**Goal of the exercise**
Pick out each row in which the word "screenshot" occurs, and copy those rows in full.

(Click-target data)

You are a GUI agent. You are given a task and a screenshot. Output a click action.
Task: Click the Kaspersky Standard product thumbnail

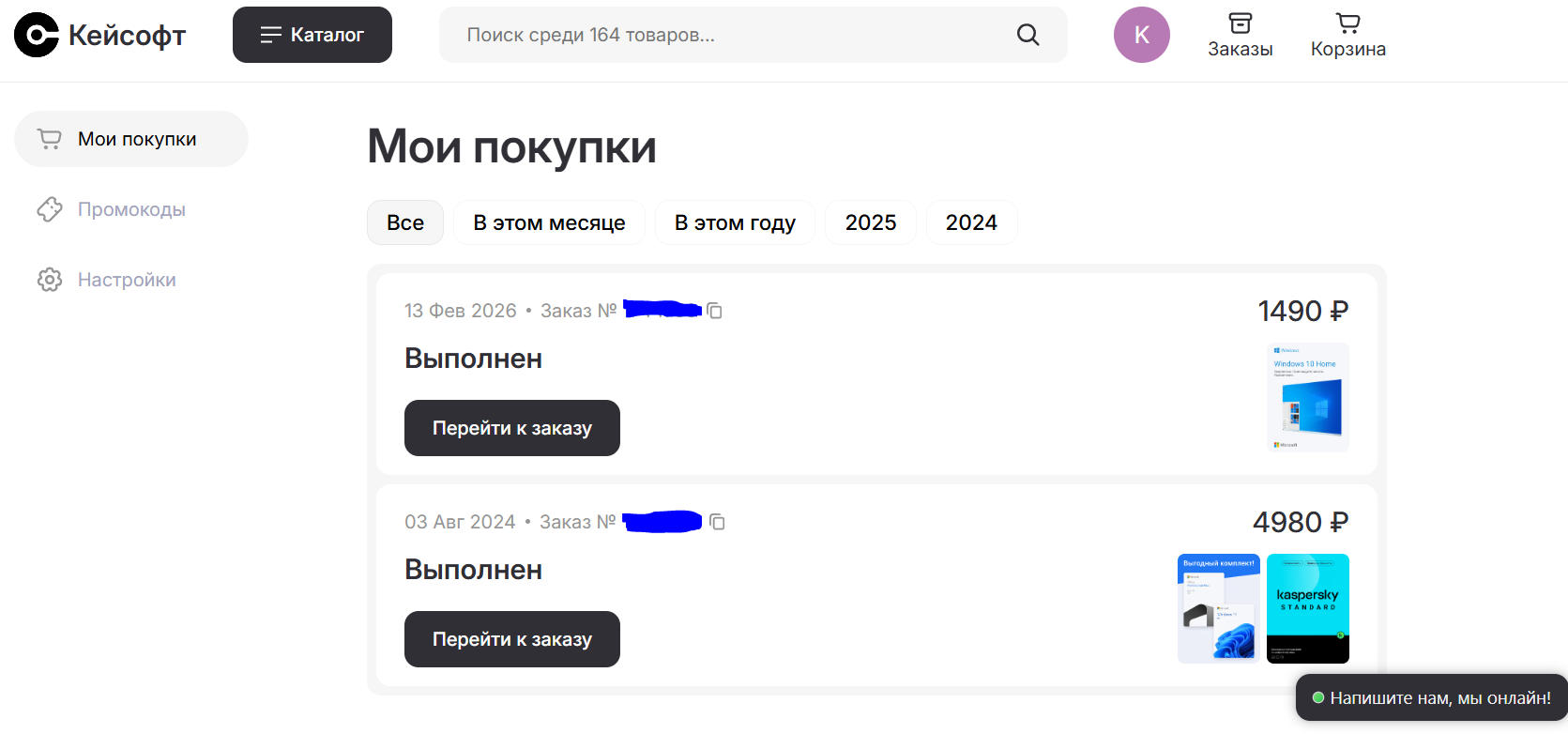click(x=1307, y=608)
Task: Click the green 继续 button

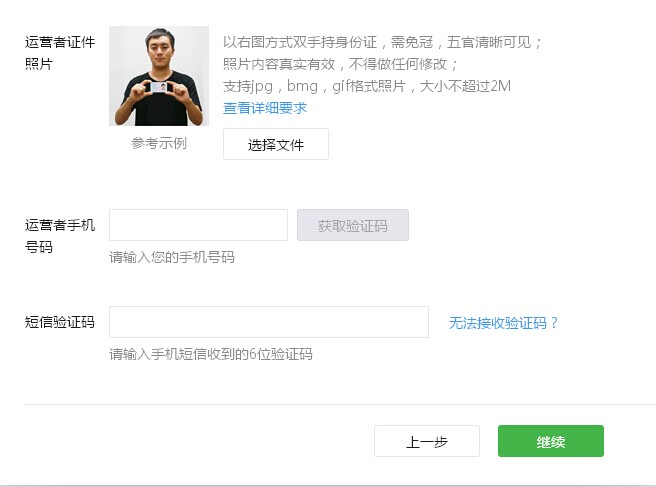Action: pyautogui.click(x=550, y=441)
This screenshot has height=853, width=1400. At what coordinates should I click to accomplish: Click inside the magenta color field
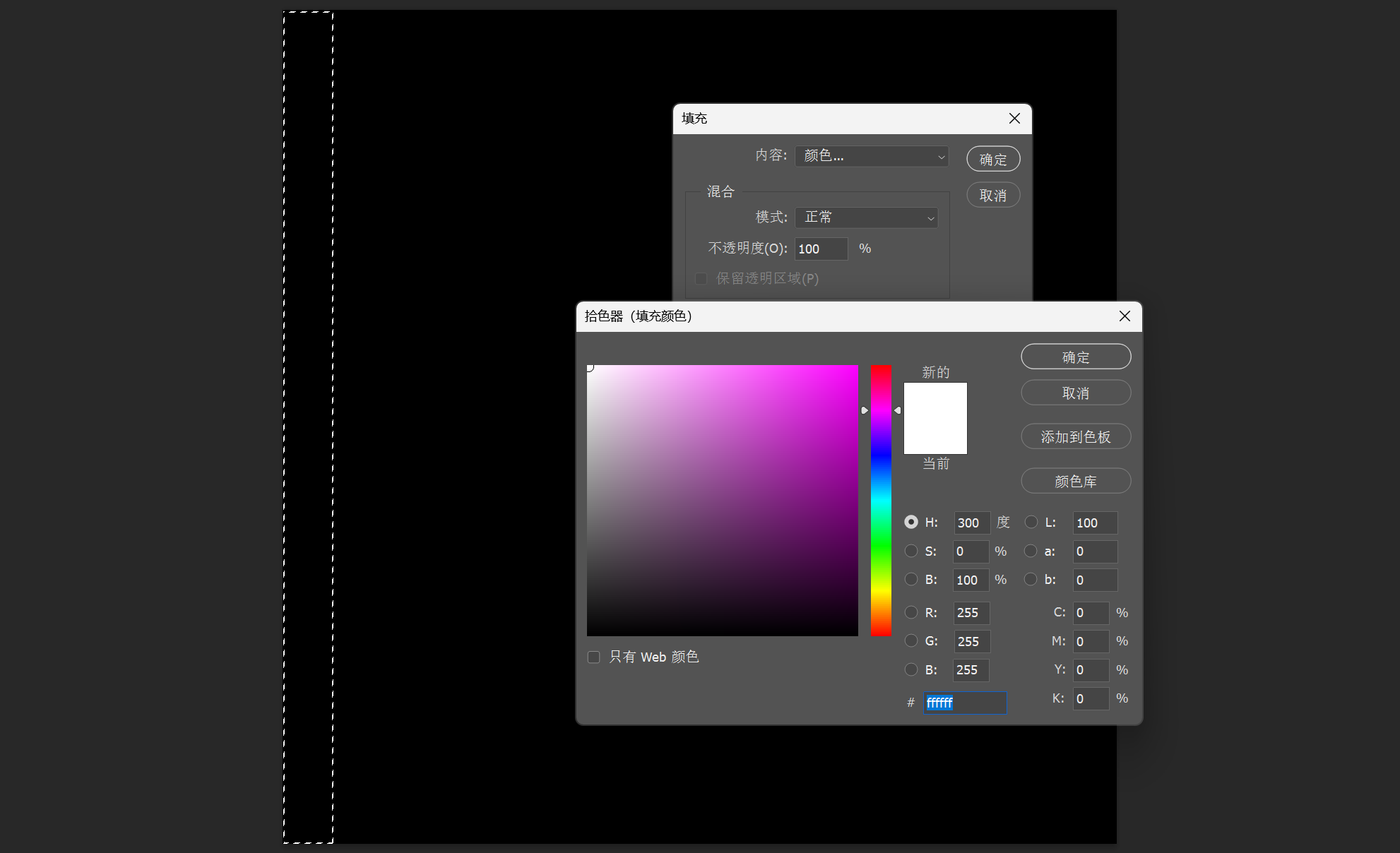(x=722, y=501)
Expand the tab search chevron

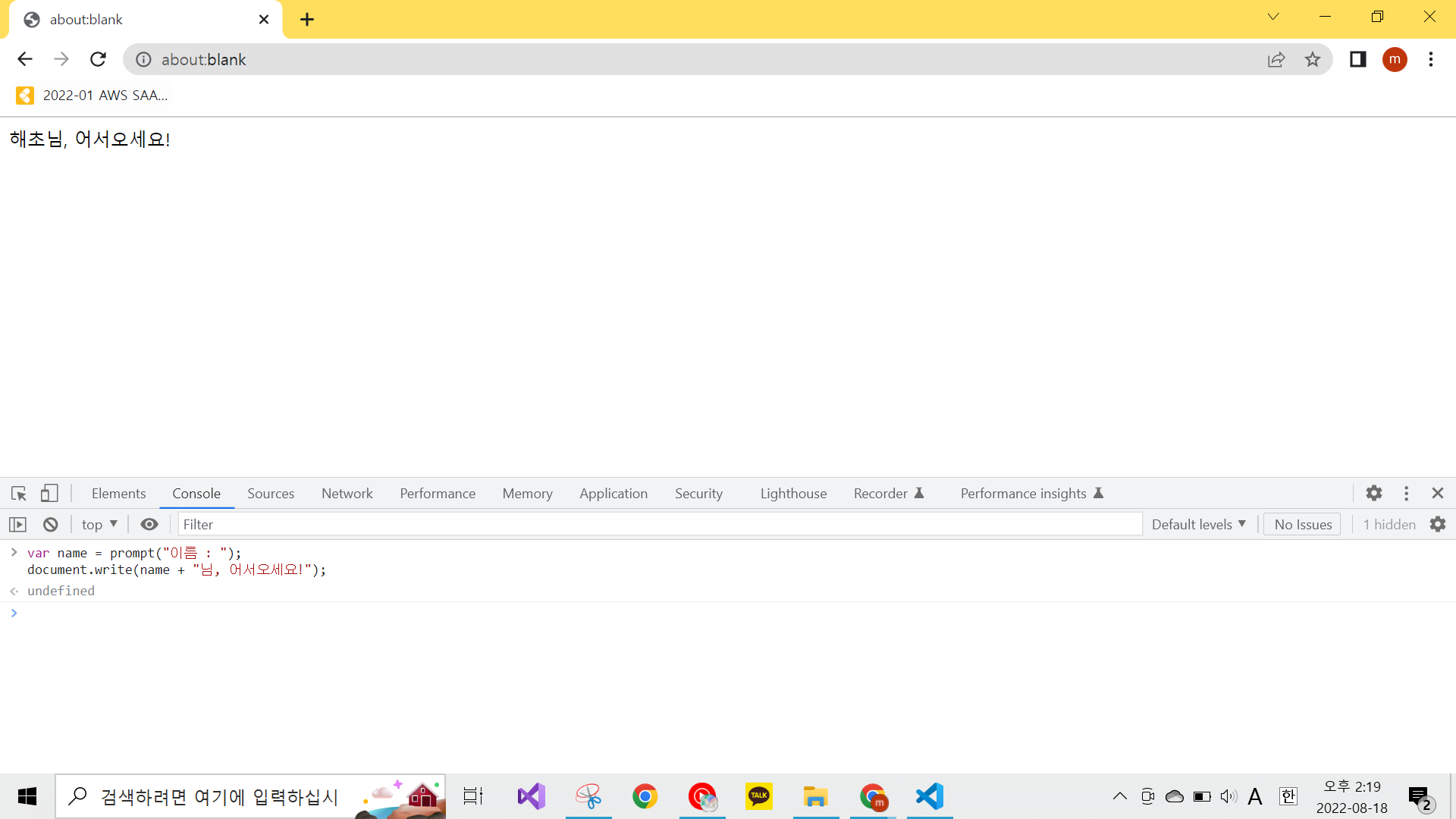click(1273, 17)
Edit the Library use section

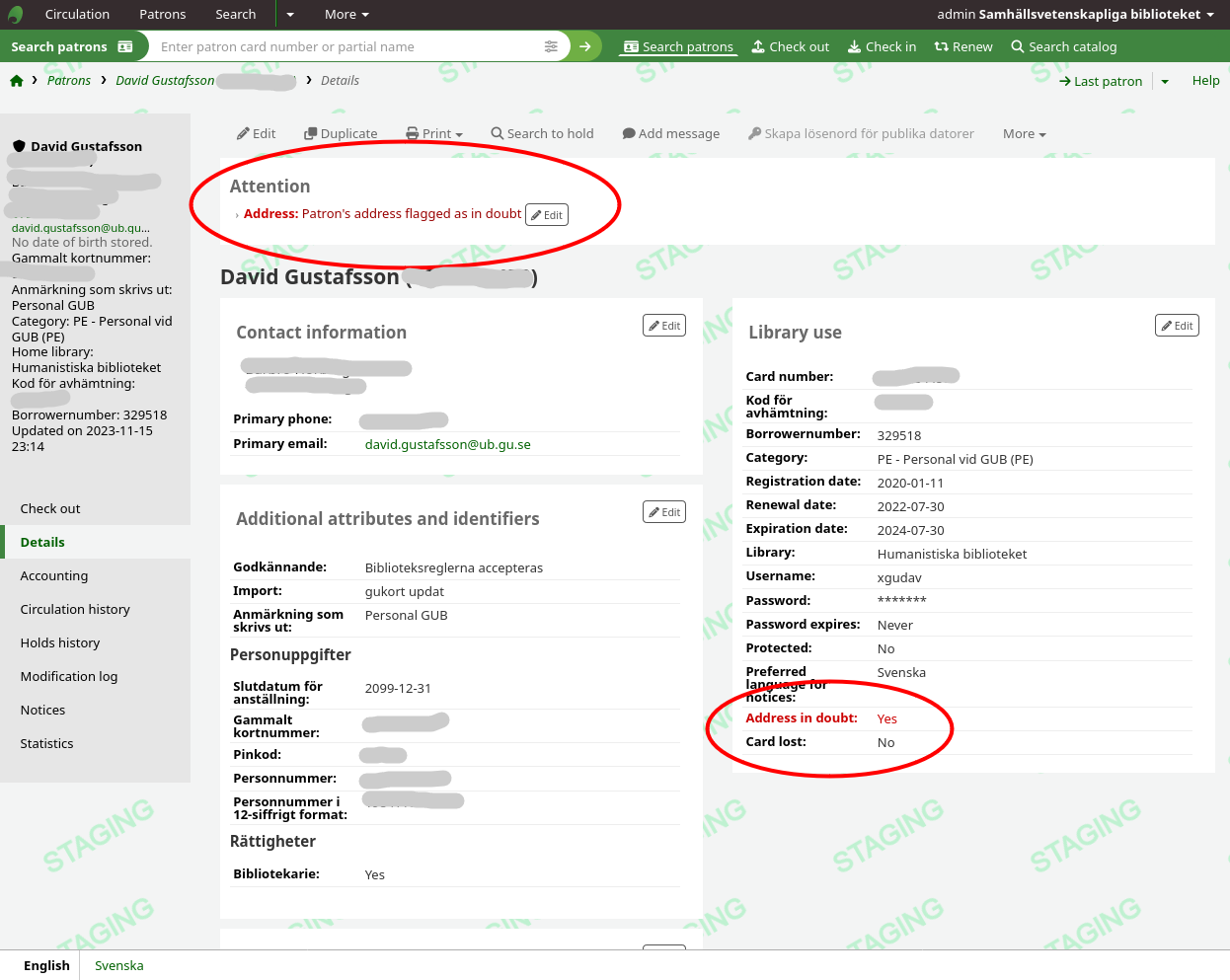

**Written response**
You are a GUI agent. You are given a task and a screenshot. Output a click action.
This screenshot has height=853, width=1400. At what coordinates should I click to accomplish: Click inside the magenta color field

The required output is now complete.